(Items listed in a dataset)
>> begin
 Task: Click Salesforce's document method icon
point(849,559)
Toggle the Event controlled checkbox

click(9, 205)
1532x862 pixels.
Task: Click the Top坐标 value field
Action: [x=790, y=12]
>> end
* [Given request]:
Can you reproduce every line of the listing above, word for word?

* [The completed task]:
 Task: Click Salesforce's document method icon
point(849,559)
Toggle the Event controlled checkbox

click(9, 205)
1532x862 pixels.
Task: Click the Top坐标 value field
Action: [x=790, y=12]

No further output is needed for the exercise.